_RECORDS_:
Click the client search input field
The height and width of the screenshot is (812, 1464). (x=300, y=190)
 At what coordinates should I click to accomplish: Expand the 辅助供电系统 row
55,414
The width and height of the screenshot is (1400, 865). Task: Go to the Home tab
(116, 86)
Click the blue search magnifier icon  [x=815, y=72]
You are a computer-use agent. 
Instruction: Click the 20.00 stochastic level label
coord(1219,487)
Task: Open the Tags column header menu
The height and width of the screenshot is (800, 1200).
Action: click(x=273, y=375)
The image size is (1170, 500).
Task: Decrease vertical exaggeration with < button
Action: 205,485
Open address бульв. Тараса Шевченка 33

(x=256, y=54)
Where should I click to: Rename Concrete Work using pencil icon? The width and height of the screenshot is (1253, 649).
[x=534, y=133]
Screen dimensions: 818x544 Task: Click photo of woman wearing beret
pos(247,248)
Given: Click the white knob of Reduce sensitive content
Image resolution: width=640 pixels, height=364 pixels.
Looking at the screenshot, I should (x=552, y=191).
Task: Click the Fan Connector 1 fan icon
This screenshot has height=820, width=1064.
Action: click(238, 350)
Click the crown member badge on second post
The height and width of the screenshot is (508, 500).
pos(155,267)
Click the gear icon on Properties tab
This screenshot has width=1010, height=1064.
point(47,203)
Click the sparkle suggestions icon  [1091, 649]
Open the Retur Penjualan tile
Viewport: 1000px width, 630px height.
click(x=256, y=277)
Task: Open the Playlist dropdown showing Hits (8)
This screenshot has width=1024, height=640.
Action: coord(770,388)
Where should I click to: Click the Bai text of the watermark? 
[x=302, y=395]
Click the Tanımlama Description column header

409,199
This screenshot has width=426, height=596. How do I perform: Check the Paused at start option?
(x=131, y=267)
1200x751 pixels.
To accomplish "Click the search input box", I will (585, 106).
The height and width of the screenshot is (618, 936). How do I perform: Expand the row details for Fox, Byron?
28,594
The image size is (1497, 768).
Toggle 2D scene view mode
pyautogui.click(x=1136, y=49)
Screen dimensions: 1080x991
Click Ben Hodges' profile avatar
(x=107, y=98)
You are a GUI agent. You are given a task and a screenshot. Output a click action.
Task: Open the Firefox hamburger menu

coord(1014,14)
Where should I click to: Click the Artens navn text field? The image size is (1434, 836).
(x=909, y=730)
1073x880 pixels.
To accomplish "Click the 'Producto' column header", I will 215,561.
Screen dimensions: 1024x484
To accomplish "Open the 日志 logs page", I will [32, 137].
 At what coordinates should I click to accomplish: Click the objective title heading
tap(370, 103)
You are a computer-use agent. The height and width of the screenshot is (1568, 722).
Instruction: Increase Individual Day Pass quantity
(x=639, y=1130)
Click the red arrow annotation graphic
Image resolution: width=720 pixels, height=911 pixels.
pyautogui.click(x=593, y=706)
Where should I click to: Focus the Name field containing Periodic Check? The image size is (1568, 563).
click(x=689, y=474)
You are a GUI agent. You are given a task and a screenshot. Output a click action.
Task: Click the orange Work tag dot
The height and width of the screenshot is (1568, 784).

_WORK TO BE COMPLETED_: Lines holding "agent" are the ones to copy; find all of them in the listing.

_ANSWER BELOW_:
You are a computer-use agent. 
You are a GUI agent. You are given a task and a screenshot. Output a click action.
You are a computer-use agent. The height and width of the screenshot is (1568, 722).
You are a GUI agent. You are given a task and a screenshot. Output a click action.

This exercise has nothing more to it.